Emmanuel Lwele
Emmanuel Lwele
Email: el1245@hallam.shu.ac.uk
Research Centre: NCEFE
Research Group: Digital connectivity and technology
PhD Thesis Title: AI-based surrogate models of digital twins for Industrial Processes
Director of Studies: Prof Alex Shenfield
Supervisors: Prof Alex Shenfield, Carlos Da Silva
SUMMARY
I am a PhD student in Robotics and Machine Learning and currently researching digital twins and surrogate modelling in the manufacturing industry
RESEARCH
My research focuses on developing AI-based surrogate models for digital twins in industrial processes.
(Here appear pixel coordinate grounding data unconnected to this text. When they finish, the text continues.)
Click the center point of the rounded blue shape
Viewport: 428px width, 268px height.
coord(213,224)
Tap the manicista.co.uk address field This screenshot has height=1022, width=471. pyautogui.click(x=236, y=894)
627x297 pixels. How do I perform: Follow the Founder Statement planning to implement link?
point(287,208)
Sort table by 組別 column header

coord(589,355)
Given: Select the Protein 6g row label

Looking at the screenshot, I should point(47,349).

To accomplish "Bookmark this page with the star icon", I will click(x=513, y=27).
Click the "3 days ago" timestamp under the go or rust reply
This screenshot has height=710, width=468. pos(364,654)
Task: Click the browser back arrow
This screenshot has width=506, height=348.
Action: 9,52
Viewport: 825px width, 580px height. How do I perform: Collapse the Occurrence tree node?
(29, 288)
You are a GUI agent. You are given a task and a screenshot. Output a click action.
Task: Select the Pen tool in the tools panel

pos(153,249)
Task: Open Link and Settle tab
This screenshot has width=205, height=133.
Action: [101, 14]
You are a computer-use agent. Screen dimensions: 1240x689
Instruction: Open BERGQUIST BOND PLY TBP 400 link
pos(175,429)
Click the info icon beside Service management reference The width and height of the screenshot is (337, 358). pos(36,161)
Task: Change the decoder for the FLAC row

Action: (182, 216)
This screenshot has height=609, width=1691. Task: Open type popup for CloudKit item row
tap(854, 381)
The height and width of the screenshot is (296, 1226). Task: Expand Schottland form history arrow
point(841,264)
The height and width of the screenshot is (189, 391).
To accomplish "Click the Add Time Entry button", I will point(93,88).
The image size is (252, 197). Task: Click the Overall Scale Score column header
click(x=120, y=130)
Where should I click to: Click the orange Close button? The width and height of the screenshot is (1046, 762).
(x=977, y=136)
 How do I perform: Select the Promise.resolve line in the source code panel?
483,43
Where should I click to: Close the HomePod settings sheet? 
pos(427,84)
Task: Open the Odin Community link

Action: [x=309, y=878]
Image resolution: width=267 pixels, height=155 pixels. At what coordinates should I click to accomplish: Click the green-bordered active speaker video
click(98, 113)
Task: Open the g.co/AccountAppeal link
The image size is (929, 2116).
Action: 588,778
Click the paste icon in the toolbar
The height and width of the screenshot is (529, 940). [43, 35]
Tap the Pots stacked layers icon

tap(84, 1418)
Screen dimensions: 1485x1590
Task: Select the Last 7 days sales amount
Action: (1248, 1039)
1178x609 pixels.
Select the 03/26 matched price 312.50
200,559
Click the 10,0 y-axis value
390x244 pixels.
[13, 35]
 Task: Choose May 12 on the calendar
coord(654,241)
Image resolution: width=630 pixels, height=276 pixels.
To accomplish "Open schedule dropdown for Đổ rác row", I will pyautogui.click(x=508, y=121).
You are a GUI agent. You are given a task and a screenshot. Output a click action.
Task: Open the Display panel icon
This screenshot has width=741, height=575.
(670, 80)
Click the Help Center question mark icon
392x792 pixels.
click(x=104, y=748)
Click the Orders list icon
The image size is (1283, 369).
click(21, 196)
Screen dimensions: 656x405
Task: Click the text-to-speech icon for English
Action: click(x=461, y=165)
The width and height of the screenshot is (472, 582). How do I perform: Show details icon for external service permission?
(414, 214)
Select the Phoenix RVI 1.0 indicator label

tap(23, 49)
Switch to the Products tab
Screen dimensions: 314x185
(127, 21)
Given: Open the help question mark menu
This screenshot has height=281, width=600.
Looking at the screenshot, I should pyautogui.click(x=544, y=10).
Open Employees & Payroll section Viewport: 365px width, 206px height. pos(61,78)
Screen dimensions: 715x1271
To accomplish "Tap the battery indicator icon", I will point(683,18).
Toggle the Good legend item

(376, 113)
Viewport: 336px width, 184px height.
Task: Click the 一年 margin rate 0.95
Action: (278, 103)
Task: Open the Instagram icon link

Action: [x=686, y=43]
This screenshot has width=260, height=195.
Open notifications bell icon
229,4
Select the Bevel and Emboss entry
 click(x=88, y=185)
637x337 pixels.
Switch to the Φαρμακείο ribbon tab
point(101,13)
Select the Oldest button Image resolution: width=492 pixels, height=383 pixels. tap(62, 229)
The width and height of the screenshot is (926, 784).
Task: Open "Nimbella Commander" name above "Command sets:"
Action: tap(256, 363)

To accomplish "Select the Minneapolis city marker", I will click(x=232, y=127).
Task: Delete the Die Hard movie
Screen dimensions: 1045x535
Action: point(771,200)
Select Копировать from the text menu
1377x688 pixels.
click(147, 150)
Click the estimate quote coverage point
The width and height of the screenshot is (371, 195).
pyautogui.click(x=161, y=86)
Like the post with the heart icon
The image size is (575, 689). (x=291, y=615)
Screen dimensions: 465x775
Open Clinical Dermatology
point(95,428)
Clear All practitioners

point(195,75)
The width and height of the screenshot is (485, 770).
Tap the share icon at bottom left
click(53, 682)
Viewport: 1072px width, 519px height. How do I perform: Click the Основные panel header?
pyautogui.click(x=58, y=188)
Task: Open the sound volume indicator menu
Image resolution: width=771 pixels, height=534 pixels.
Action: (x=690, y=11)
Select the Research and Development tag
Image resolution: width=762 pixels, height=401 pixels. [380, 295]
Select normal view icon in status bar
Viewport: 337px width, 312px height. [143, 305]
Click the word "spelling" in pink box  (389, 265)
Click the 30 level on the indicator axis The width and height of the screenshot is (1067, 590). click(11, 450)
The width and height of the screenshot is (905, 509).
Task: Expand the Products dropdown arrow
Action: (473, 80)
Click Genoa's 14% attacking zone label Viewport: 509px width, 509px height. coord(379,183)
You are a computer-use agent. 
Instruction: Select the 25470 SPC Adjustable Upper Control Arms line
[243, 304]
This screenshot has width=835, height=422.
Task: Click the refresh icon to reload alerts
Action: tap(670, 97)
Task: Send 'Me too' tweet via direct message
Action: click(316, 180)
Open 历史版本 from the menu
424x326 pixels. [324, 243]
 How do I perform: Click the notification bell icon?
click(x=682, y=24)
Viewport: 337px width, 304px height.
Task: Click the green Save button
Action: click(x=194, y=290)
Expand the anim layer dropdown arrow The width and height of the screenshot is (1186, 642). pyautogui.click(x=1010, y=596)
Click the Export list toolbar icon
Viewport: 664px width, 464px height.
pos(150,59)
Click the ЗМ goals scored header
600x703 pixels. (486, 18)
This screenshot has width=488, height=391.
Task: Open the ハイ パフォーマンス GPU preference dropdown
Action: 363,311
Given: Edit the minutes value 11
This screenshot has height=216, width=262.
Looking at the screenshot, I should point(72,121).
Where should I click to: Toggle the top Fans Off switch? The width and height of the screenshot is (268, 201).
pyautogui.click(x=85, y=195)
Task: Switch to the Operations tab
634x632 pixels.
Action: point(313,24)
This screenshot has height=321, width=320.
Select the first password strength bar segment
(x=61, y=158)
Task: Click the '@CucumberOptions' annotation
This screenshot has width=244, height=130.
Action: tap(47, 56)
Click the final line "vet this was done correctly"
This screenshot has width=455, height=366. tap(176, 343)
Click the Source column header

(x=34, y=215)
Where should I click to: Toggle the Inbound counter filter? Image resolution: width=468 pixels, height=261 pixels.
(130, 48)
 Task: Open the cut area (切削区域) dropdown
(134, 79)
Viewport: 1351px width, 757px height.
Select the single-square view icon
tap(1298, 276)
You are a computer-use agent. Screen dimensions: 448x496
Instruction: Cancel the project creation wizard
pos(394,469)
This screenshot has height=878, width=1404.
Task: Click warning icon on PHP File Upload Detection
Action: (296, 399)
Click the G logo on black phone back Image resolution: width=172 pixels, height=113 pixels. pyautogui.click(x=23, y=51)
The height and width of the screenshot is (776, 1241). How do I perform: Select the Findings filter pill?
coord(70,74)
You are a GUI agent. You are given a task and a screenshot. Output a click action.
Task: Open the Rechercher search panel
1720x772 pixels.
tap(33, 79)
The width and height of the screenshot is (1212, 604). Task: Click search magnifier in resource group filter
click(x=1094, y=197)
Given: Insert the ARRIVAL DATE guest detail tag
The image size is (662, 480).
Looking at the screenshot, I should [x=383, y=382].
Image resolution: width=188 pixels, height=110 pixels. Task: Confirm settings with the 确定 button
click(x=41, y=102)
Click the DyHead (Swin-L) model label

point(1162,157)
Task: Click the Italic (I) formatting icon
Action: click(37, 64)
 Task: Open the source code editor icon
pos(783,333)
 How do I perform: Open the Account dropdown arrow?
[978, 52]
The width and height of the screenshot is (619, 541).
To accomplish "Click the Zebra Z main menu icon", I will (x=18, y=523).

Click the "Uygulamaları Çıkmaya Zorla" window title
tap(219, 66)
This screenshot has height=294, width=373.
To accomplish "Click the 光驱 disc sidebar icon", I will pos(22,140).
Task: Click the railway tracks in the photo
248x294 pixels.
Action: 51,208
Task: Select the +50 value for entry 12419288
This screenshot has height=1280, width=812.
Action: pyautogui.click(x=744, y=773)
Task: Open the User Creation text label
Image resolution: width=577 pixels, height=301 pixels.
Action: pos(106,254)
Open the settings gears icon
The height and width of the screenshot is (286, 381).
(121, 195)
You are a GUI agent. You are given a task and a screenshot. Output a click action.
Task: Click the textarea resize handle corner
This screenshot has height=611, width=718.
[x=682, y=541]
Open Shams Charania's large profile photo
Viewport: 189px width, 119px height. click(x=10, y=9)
Digital twins are virtual replicas of physical systems, providing real-time data and predictive insights. However, their computational demands can be high. Surrogate models, powered by AI, offer a solution by approximating the behavior of complex systems with reduced computational effort. These models leverage machine learning algorithms to predict system performance, optimize processes, and enhance decision-making.
By integrating AI with digital twins, we aim to improve the efficiency, accuracy, and scalability of simulations in industrial settings, leading to enhanced operational efficiency, reduced costs, and improved system reliability. This research has the potential to revolutionize how industries manage and optimize their processes in real-time.